Researchers at the University of Oxford have developed a wearable ultrasound patch that could allow doctors to continuously monitor a baby’s blood flow during pregnancy, potentially helping detect complications earlier and reduce the risk of stillbirth.
The study, published May 26 in Nature Biotechnology, was led by Professor Antoniya Georgieva of Oxford’s Nuffield Department of Women’s and Reproductive Health and founder of Safer Birth Ltd. Researchers said current pregnancy monitoring relies heavily on intermittent ultrasound scans and other tests that may miss critical changes between appointments, particularly in high-risk pregnancies.
The soft wearable device, known as the Ultrasound Patch or UPatch, is placed on the mother’s abdomen and continuously captures images of the baby’s anatomy and blood flow. Software automatically tracks blood vessels even as the mother and fetus move, reducing the need for a trained sonographer.
The technology was developed through a collaboration between Oxford researchers and engineers at the University of California San Diego and Stanford University. Professor Georgieva worked alongside Professor Sheng Xu, a specialist in soft electronics, and lead engineer Dr. Tom Park.

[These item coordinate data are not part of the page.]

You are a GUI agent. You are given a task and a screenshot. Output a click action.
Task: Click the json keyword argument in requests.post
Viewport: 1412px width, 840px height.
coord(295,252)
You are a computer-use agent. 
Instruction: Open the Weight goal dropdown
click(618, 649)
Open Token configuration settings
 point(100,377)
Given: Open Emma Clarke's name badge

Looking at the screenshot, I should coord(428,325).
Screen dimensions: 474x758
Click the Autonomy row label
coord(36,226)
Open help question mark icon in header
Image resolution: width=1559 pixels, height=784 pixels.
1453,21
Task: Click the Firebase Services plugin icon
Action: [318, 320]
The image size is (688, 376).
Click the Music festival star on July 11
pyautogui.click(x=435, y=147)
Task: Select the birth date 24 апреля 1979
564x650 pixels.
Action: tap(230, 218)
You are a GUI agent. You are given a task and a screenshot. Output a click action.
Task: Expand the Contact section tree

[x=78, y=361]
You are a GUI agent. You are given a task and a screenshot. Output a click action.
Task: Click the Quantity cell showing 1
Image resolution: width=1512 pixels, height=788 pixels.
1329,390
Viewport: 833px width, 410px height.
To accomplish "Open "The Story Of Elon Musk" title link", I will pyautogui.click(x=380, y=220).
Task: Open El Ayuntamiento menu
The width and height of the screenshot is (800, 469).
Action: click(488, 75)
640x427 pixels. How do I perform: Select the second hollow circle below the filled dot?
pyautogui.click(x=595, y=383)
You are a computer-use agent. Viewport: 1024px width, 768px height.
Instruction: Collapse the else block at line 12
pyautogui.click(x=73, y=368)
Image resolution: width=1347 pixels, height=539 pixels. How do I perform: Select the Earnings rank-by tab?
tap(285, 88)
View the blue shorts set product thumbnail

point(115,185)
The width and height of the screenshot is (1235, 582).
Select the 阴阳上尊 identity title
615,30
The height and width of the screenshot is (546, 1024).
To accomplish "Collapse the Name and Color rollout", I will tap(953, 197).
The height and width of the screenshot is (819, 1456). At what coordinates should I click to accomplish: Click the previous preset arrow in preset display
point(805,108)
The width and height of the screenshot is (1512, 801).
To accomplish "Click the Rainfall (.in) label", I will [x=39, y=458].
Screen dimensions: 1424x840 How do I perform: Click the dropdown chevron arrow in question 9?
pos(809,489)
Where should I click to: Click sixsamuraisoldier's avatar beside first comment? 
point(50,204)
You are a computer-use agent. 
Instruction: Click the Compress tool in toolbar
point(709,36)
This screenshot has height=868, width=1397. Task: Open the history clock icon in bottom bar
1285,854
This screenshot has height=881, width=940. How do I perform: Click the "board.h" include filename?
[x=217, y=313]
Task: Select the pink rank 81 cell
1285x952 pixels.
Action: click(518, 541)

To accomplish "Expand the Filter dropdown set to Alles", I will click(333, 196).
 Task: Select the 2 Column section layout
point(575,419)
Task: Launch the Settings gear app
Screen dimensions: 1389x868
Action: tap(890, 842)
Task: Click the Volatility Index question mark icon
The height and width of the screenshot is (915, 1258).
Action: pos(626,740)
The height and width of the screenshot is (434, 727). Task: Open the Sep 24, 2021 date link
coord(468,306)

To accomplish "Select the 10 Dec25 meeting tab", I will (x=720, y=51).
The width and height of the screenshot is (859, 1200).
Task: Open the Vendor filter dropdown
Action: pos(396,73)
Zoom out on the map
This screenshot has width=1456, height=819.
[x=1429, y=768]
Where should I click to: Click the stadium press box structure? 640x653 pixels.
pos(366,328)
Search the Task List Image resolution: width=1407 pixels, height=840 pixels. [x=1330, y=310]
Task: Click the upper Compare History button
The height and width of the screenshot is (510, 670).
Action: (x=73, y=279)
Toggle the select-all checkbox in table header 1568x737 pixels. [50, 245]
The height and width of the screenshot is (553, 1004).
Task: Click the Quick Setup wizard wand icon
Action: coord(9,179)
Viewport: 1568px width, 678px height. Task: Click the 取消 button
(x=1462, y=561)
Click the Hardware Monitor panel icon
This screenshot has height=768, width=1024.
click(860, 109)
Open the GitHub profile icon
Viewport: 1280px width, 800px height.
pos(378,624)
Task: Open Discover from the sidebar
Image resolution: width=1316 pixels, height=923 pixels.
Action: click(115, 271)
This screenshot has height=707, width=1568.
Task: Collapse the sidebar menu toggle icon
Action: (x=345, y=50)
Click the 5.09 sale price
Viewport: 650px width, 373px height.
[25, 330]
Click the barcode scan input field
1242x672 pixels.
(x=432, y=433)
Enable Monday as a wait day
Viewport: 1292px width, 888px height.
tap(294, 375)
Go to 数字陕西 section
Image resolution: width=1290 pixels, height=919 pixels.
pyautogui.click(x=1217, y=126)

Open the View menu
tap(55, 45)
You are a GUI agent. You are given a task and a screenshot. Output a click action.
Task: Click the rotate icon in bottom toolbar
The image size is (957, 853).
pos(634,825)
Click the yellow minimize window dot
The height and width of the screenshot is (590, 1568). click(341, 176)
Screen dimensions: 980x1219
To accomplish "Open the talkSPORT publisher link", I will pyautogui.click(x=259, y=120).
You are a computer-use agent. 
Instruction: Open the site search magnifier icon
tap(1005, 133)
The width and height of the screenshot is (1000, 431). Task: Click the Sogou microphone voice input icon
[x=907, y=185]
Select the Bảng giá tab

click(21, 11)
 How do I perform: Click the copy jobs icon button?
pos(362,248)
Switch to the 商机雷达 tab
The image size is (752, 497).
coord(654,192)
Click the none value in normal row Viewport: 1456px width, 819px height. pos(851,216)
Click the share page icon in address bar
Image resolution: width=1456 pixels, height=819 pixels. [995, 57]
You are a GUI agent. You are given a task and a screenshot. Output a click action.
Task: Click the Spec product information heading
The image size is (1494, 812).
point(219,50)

Researchers said the patch underwent 14 prototype versions before testing. Originally designed to monitor blood pressure in adult coma patients in intensive care units, the technology had to be adapted significantly for use in pregnancy because both the fetus and mother are constantly moving.
The device was tested in 62 pregnancies and showed strong agreement with standard clinical ultrasound systems commonly used in obstetric care. Researchers then conducted continuous monitoring sessions lasting between one and six hours in 52 pregnant women, including women with pre-eclampsia, gestational diabetes, hypertension and fetal growth restriction.
According to the study, the patch successfully detected changes in fetal blood flow associated with placental insufficiency and fetal distress. In one severe pre-eclampsia case, researchers said the patch identified abnormal blood-flow patterns that prompted closer monitoring and delivery by Caesarean section four days later.
Georgieva said the inability to reliably monitor babies in the womb remained a major gap in maternity care globally.
“The UPatch technology opens the possibility of monitoring the most important signals of fetal health over much longer periods,” she said in a statement. “This could ultimately help clinicians identify problems earlier.”
Xu said the project demonstrated how advances in electronics, ultrasound engineering and clinical science could address major unmet needs in pregnancy care.
Researchers said the technology could be especially useful in low-resource settings and healthcare deserts where shortages of trained sonographers delay care for high-risk pregnancies. Park said the device could expand access to prenatal imaging in underserved areas.
Mariana Tome, an obstetric doctor and co-author at Oxford’s Nuffield Department of Women’s and Reproductive Health, said the technology had the potential to reduce unnecessary hospital visits and repeated scans while helping women feel more reassured during pregnancy.
Researchers said the patch could eventually improve monitoring of pregnancies complicated by fetal growth restriction, hypertension and pre-eclampsia, conditions linked to placental dysfunction and reduced oxygen supply to the fetus.
The project was supported by the Wellcome Leap In Utero program, which funds technologies aimed at improving understanding of fetal development during pregnancy.
Although the current system still relies on wired electronics, researchers said future miniaturized versions could become fully wireless and easier to deploy in hospitals and community healthcare settings.